Hitler's Niece - Page 74

She was taken downstairs to the chrome-bright records office where fireproof steel cabinets held the personnel files of five hundred thousand party members. “We’ll stop taking applications when we have one million,” Hitler said. “Either we can do it with a million or we can’t do it at all.”

Then he took her back up to the first-floor “Hall of Senators,” where the highest-ranking dignitaries in the party would be invited for conferences, seating themselves in sixty chairs of red morocco leather arranged in a horseshoe of two rows facing, of course, the führer. Heroic busts of Otto von Bismarck, the first chancellor of the German Empire, and Dietrich Eckart, who had died soon after the putsch and to whom Hitler had dedicated Mein Kampf, were on pedestals beside four plaques illustrating phases of the party’s ten-year evolution: its formation, the announcement of its program, its vanquishment at the Feldherrnhall, and its renewal after Adolf Hitler’s release from Landsberg am Lech.

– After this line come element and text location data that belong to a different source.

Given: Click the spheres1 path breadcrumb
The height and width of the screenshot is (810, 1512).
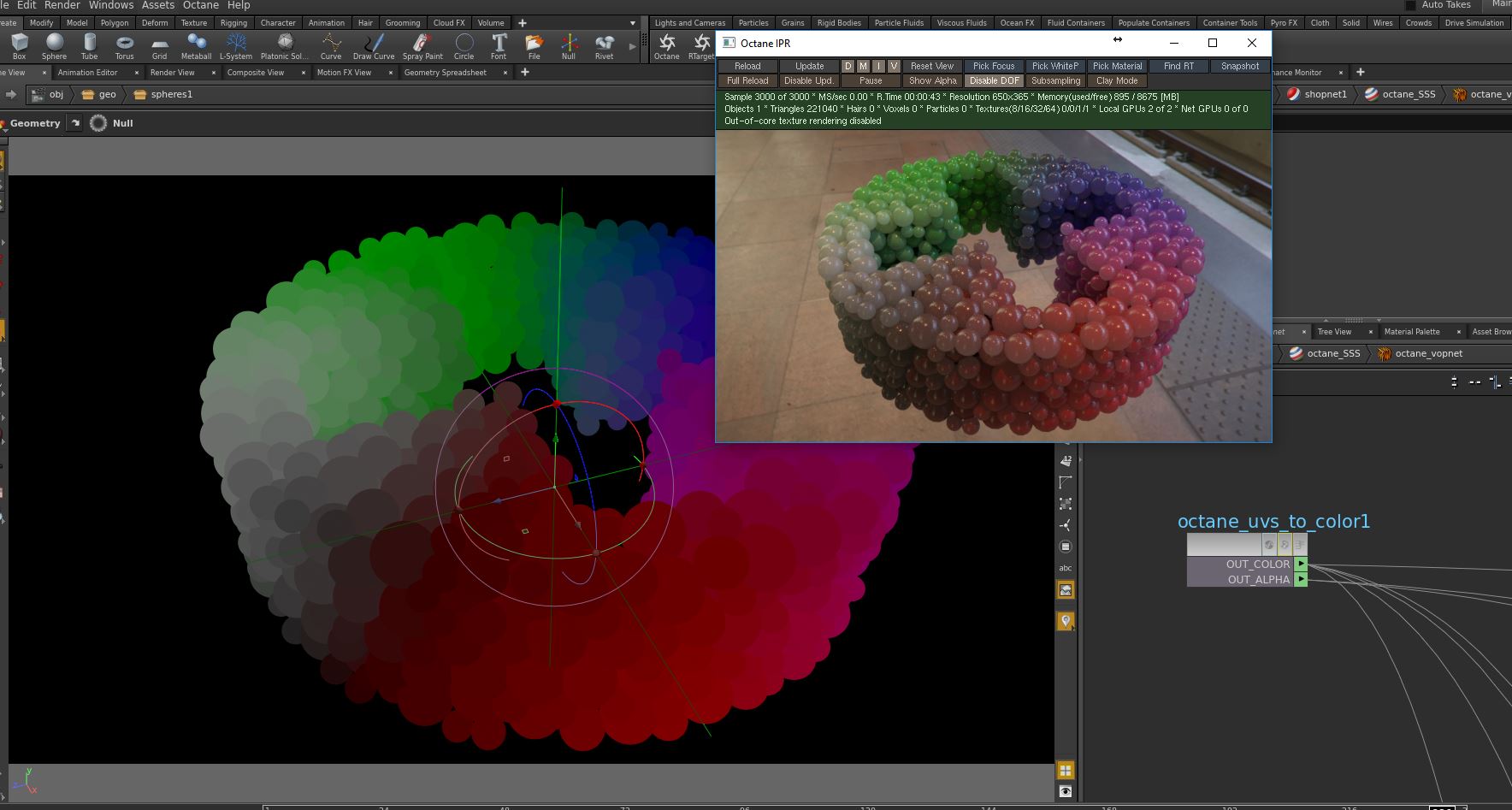Looking at the screenshot, I should point(171,95).
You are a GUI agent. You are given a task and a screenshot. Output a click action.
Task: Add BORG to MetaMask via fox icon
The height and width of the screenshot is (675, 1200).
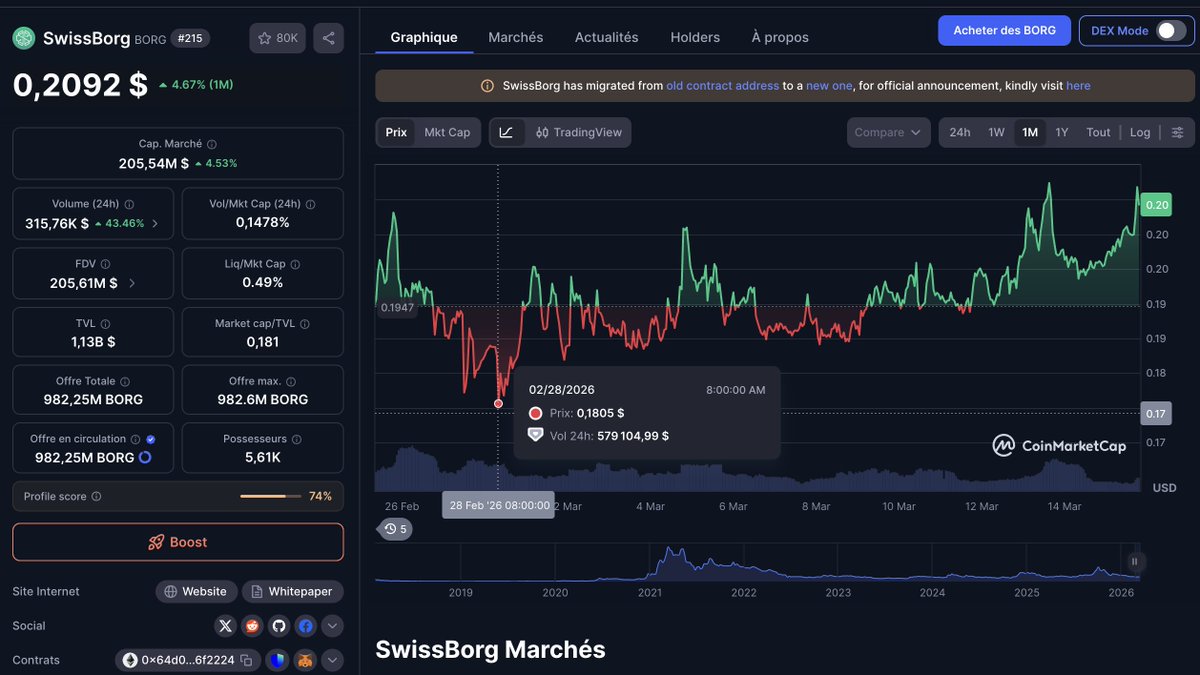point(305,661)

Even as he showed the hall of senators to Geli, Hitler hinted that he thought it too parliamentary, too much like the Reichstag he hated, and she got the feeling it would never be used.

Wide doors opened into an elegant first-floor restaurant of soft blond light above walls of herringboned oak, gold damask chairs, and dining tables of tan marble. Waiters were still there after the afternoon luncheon, putting out Dresden china and silverware, arranging hothouse flowers in crystal vases, vacuuming the plush red carpet. Each choice of fabric, color, and ornamentation had been personally made by Hitler.

Offices for Hess, Himmler, Goebbels, Göring, Schwarz, and other party officials were on the second and third floors. Each desk was perfectly clean except for a black telephone, a writing pad and a fountain pen, and a framed photograph of Adolf Hitler. Each hallway held a huge oil portrait of the führer, and on one wall was a green map of Germany with its cities and villages pinned with black swastikas.

Hitler’s office was grander and far too large, perhaps fifty strides from door to door, with a suede wall covering of reddish-brown, ceiling-high windows facing the Königsplatz, a sumptuous red carpet that felt as soft as a mattress beneath Geli’s shoes, a great fireplace and a golden sofa and chairs at one end, and at the other two secretary chairs in front of a huge, ornately carved ambassadorial desk that was free of even a pencil. A full-length portrait in oils of auto tycoon Henry Ford, a secret patron, hung on a wall, a fine stone bust of Benito Mussolini was on a pedestal, and not far from it was one of Heinrich Hoffmann’s haunting, ghostly photographs of Hitler, his face artificially handsome and framed in blackness, his hypnotic stare like a fiery assault.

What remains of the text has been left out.